What is the difference between deepcopy() and copy() in Python?

The difference between copy() and deepcopy() in Python lies in how they handle nested objects (mutable objects inside other objects like lists or dictionaries).


1. copy() (Shallow Copy)
  • Creates a new object, but references nested objects instead of copying them.
  • Changes to nested objects affect both the original and copied object.
Example :
import copy

original = [[1, 2, 3], [4, 5, 6]]
shallow_copy = copy.copy(original)

shallow_copy[0][0] = 99  # Modifying a nested list
print(original)       # Output: [[99, 2, 3], [4, 5, 6]]  (Changed!)
print(shallow_copy)   # Output: [[99, 2, 3], [4, 5, 6]]
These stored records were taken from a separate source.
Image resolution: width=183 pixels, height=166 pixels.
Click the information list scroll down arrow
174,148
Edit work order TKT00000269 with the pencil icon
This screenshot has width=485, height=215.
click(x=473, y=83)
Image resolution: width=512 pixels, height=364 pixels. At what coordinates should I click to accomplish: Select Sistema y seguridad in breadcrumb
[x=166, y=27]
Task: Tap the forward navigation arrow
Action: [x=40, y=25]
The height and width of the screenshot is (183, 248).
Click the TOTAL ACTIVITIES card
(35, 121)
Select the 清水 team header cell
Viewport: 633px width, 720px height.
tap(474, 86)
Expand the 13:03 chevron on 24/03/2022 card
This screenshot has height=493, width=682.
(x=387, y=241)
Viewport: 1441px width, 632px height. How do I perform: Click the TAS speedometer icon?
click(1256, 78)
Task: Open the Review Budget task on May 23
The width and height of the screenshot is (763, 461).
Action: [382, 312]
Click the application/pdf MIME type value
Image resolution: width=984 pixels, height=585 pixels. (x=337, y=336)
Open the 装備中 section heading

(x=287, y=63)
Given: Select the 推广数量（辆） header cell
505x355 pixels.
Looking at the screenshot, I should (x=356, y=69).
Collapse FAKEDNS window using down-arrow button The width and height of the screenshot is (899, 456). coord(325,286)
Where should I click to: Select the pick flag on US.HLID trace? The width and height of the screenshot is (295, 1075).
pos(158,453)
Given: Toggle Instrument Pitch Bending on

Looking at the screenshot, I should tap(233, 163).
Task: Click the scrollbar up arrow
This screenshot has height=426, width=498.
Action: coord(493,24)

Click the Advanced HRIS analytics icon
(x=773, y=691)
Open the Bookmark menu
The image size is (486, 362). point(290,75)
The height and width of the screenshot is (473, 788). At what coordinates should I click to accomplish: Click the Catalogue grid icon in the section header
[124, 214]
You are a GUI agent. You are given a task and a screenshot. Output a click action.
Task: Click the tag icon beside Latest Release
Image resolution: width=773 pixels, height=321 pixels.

* Best for non-nested objects or when modifying nested elements is acceptable.


2. deepcopy() (Deep Copy)
  • Creates a completely independent copy, including all nested objects.
  • Changes to the new object do not affect the original.
Example :
import copy

original = [[1, 2, 3], [4, 5, 6]]
deep_copy = copy.deepcopy(original)

deep_copy[0][0] = 99  # Modifying a nested list
print(original)      # Output: [[1, 2, 3], [4, 5, 6]]  (Unchanged!)
print(deep_copy)     # Output: [[99, 2, 3], [4, 5, 6]]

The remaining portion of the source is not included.